A rape joke on air is a newsroom failure
The Iloilo Media-Citizen Council condemns the on-air conduct of a Bacolod-based radio anchor who, while a female reporter was delivering a routine police report, repeatedly asked her on air whether he could rape her. There is no reading of those words that makes them a joke. They were harassment, broadcast live, against a colleague who

By Staff Writer
The Iloilo Media-Citizen Council condemns the on-air conduct of a Bacolod-based radio anchor who, while a female reporter was delivering a routine police report, repeatedly asked her on air whether he could rape her. There is no reading of those words that makes them a joke. They were harassment, broadcast live, against a colleague who was doing her job.
We join the National Union of Journalists of the Philippines and the Presidential Task Force on Media Security in saying so plainly. But condemnation is the easy part, and IMCC weighs in on the issue based on its reason for being. We were formed as a co-regulatory body — journalists and citizens together — because the media industry cannot credibly ask the public to trust it while leaving its own conduct unexamined. This incident is a test of exactly that.
Consider the anchor’s apology. By the account of NUJP, it expressed regret to those offended but did not name what he did, and did not name the woman he did it to. An apology that erases the person harmed is not accountability but a reputation management. The distinction matters, because newsrooms across Western Visayas will be tempted to treat this as a public relations problem to be smoothed over rather than a workplace safety failure to be corrected.

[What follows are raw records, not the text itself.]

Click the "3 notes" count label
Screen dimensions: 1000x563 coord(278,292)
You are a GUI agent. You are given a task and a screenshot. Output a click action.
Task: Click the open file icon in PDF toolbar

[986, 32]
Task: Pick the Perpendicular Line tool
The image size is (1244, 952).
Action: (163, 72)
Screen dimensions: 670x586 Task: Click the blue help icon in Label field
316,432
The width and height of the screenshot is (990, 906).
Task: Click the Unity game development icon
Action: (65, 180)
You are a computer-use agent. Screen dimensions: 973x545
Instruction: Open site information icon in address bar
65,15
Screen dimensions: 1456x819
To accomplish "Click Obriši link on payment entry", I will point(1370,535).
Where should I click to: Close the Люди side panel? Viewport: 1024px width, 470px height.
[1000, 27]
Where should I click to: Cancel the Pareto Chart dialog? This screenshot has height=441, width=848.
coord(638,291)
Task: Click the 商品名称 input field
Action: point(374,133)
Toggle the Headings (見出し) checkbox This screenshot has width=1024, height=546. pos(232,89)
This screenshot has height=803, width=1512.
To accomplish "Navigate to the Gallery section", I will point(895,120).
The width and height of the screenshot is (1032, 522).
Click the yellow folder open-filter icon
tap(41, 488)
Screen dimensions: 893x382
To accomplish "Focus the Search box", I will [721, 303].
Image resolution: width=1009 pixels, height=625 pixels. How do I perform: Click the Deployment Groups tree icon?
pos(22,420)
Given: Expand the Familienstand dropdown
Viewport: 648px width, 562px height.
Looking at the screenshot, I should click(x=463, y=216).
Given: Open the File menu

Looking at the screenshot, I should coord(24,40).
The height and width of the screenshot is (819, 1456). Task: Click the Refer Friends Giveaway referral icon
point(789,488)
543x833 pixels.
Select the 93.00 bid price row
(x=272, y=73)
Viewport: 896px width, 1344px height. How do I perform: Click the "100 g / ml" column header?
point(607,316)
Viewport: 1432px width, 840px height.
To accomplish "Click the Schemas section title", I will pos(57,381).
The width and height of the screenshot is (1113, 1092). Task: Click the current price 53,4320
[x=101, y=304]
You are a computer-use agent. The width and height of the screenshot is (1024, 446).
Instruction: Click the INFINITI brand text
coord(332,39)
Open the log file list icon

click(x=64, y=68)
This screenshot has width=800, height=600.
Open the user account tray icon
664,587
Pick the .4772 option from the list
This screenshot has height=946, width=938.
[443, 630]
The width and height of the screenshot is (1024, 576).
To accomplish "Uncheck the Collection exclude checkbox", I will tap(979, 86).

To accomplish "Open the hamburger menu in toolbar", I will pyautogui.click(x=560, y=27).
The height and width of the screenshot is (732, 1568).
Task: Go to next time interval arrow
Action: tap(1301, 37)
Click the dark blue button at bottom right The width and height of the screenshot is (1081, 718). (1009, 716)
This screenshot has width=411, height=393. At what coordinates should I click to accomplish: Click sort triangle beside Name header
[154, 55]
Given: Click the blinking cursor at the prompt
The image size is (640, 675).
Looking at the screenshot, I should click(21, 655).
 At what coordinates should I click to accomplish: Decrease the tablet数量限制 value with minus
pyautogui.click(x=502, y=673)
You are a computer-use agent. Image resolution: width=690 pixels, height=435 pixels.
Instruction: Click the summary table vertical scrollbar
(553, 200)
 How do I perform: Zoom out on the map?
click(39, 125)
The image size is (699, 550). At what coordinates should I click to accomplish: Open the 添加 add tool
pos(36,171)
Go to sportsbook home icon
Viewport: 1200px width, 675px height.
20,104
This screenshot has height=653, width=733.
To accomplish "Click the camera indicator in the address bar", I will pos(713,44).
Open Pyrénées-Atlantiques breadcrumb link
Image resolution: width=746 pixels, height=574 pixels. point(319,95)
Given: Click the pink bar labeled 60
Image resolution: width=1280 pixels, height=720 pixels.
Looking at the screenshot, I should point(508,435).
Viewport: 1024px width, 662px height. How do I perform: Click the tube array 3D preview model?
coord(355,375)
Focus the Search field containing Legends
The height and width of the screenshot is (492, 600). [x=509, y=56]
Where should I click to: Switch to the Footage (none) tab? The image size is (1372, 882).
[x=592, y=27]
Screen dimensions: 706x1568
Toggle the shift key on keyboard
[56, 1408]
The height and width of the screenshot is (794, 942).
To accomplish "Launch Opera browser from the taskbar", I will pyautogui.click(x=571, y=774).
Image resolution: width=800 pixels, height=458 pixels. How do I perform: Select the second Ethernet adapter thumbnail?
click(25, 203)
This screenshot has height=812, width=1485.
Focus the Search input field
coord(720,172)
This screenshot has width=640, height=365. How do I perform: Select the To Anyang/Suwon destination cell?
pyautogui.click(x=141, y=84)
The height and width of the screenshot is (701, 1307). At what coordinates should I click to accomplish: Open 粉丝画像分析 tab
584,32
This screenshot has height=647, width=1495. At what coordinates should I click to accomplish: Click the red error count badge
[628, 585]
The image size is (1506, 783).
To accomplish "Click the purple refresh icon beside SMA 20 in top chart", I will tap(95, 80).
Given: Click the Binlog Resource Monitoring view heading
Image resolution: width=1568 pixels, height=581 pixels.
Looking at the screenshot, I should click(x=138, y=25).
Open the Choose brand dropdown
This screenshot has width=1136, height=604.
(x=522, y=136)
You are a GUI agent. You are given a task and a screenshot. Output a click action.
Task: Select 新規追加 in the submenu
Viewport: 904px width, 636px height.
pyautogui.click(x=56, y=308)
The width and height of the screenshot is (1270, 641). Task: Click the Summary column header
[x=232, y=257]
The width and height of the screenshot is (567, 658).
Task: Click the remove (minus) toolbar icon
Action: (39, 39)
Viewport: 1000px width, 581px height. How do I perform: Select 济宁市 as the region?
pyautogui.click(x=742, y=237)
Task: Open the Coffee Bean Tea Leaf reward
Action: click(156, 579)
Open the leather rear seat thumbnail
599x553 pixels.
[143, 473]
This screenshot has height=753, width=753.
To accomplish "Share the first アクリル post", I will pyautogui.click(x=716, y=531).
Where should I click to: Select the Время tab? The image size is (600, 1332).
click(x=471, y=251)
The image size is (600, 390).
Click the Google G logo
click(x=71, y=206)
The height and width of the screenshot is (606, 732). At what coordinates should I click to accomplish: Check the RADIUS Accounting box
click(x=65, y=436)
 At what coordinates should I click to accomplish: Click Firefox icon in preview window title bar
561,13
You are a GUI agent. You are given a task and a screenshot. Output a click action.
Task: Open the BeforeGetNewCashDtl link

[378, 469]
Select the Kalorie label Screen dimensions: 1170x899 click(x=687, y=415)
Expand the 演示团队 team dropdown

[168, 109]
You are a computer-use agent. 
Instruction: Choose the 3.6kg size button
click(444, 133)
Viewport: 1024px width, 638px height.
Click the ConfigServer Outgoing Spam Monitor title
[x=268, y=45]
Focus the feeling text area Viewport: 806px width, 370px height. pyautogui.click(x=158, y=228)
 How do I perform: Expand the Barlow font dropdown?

The laws are already on the books. The Safe Spaces Act, the Anti-Sexual Harassment Act, and local safe-space ordinances all reach what happened on that broadcast. The gap is not legislation but enforcement at the level of the newsroom — and that is the gap self-regulation is built to close.
Law moves slowly, demands a complainant willing to absorb years of process, and arrives long after the harm. A newsroom policy can move in days. It can suspend a broadcast, open an inquiry, shield a complainant from retaliation, and signal to every other woman in the building that a report will be taken seriously. Yes, the courts can punish but the newsroom — and the wider media community holding it to account — can change the culture that produced the conduct in the first place.
So the IMCC asks the newsrooms of Iloilo and Western Visayas to do the unglamorous work now, before the next incident rather than after it:
- Adopt a written sexual harassment policy, and post it where staff can see it. A policy that exists only in a manual no one has read protects no one.
- Create a complaints channel that does not run through the harasser’s friends or the complainant’s direct supervisor. Independence is what makes a mechanism usable.
- Guarantee, in writing, that no one who reports harassment loses shifts, assignments, or standing for having reported it. Retaliation is the single biggest reason cases never surface.
- Make gender-sensitivity training a condition of on-air work, not an optional seminar that the people who most need it skip.
The IMCC commits to being part of this. A journalist who is harassed, and whose newsroom will not act, should have somewhere to turn that is neither her employer nor the state. As a council of journalists and citizens, we are prepared to receive such concerns, to review them with confidentiality and care, and to help connect those affected to appropriate redress. We encourage newsrooms in Negros and elsewhere to build or join similar bodies. Co-regulation works only when it is local and within reach of the people it is meant to protect.
We are direct about the cost of doing nothing. Harassment in Philippine newsrooms is badly underreported — not because it is rare, but because women weigh the possible loss of income, the disbelief, the victim-blaming, and the stigma, and reasonably conclude that silence is safer. A newsroom that lets an incident pass with a vague apology confirms that calculation. A newsroom that responds seriously begins to break it.
None of this calls for a mob. Accountability is not a pile-on, and any inquiry — including any the IMCC might undertake — must give the person complained against a fair hearing. The goal is a safer profession, not a ruined individual. But fairness to the accused cannot become one more reason the harmed go unheard. And press freedom, which the IMCC exists to defend, is not a license for what went out over that frequency. Free expression protects journalism. It does not protect a person using a live microphone to demean a woman doing her work.